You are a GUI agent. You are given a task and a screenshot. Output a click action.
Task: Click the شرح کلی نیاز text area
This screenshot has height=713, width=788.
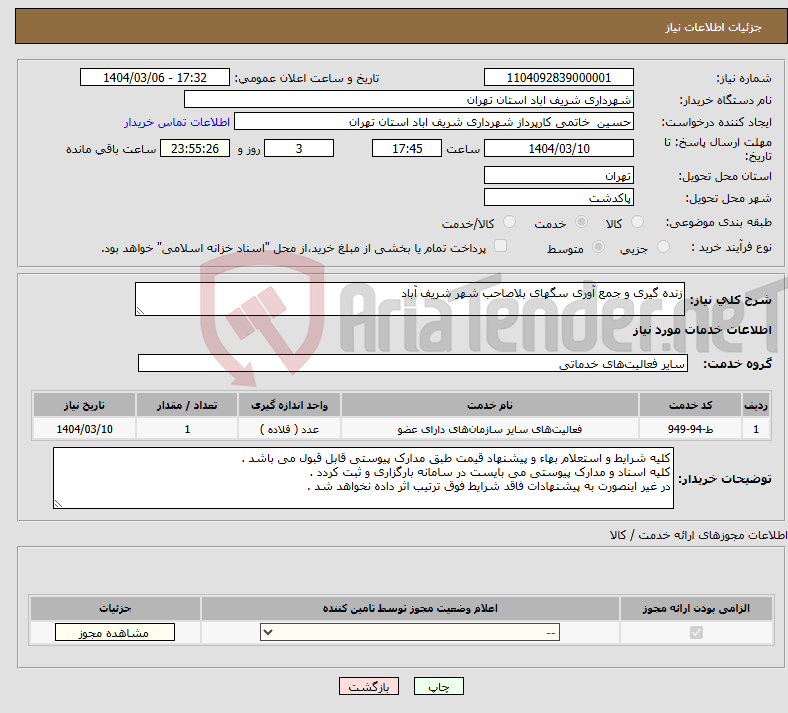pos(410,299)
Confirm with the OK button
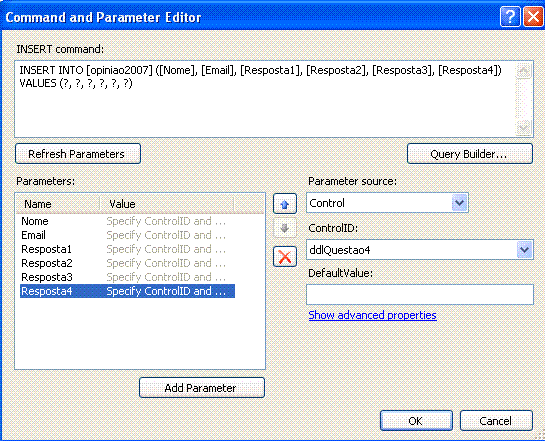This screenshot has height=444, width=545. click(416, 421)
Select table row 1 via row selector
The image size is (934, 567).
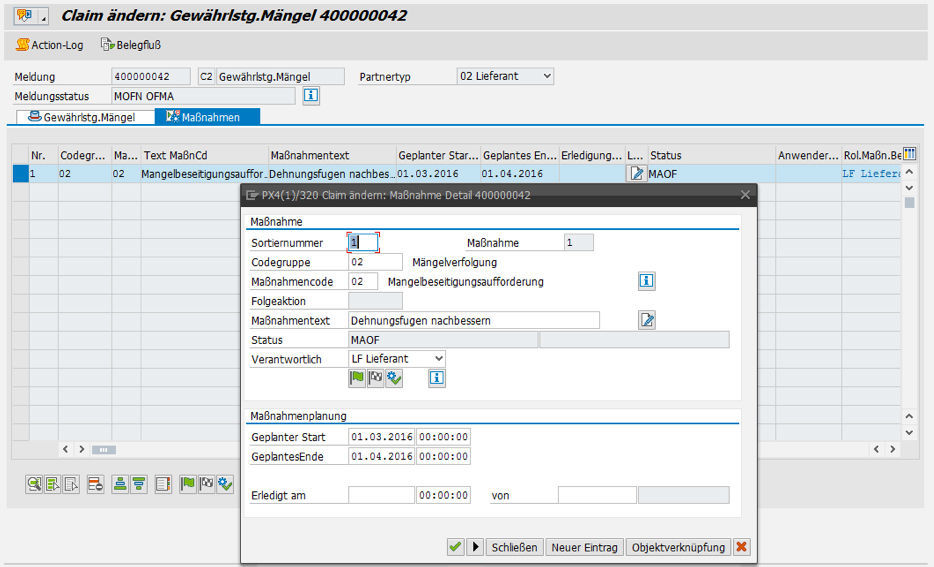tap(20, 173)
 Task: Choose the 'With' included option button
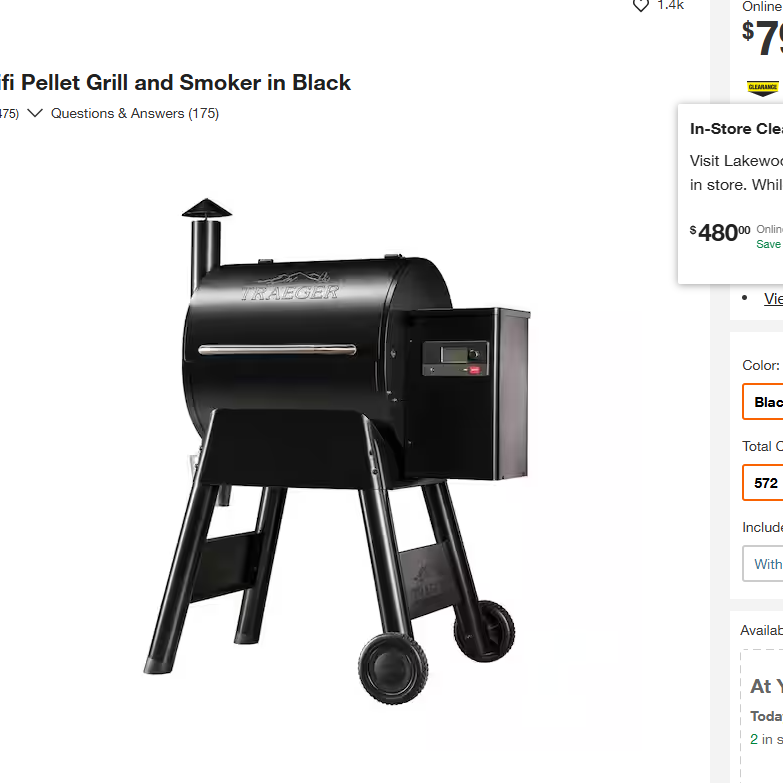click(766, 564)
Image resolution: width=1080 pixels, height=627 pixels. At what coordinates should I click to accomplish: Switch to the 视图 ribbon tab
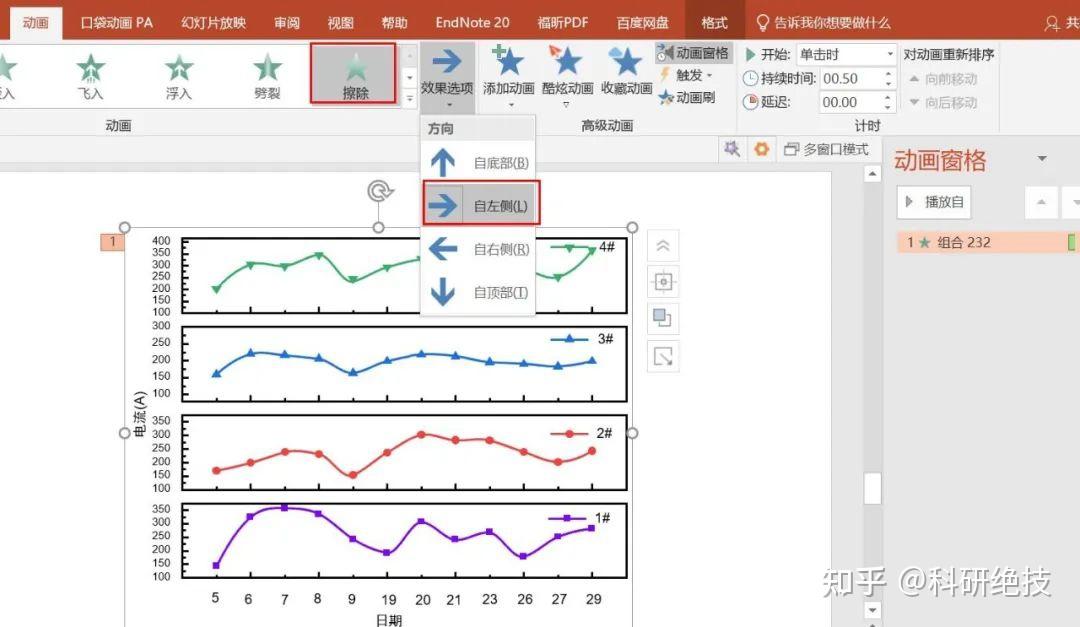pos(340,21)
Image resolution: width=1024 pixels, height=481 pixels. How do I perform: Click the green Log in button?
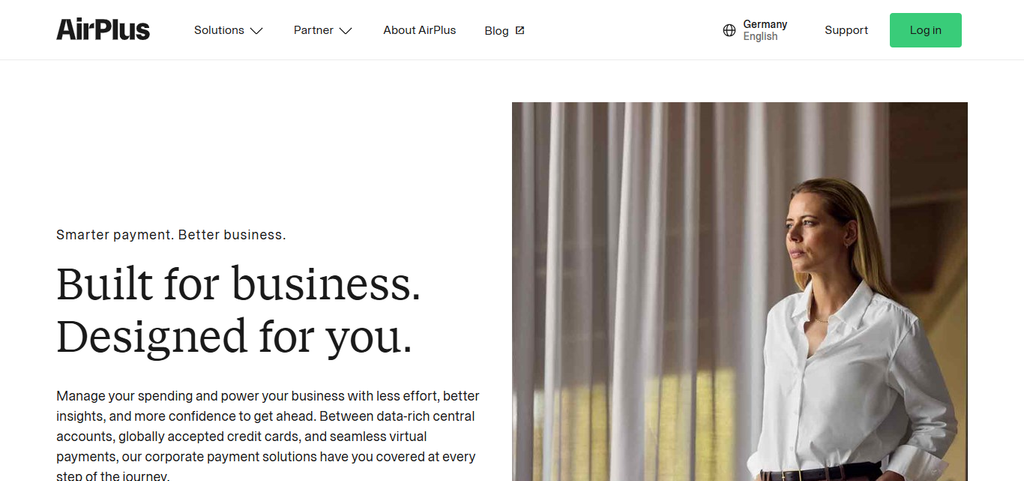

# What you should do
Reproduce every line of the listing above word for word, and leave out the pictures.

# Written response
You are a GUI agent. You are given a task and a screenshot. Output a click action.
Task: Click the شرح کلی نیاز text area
This screenshot has height=713, width=788.
pos(410,299)
Confirm with the OK button
This screenshot has height=444, width=545. click(416, 421)
Select table row 1 via row selector
The image size is (934, 567).
tap(20, 173)
 Task: Choose the 'With' included option button
click(766, 564)
Image resolution: width=1080 pixels, height=627 pixels. At what coordinates should I click to accomplish: Switch to the 视图 ribbon tab
pos(340,21)
Image resolution: width=1024 pixels, height=481 pixels. How do I perform: Click the green Log in button?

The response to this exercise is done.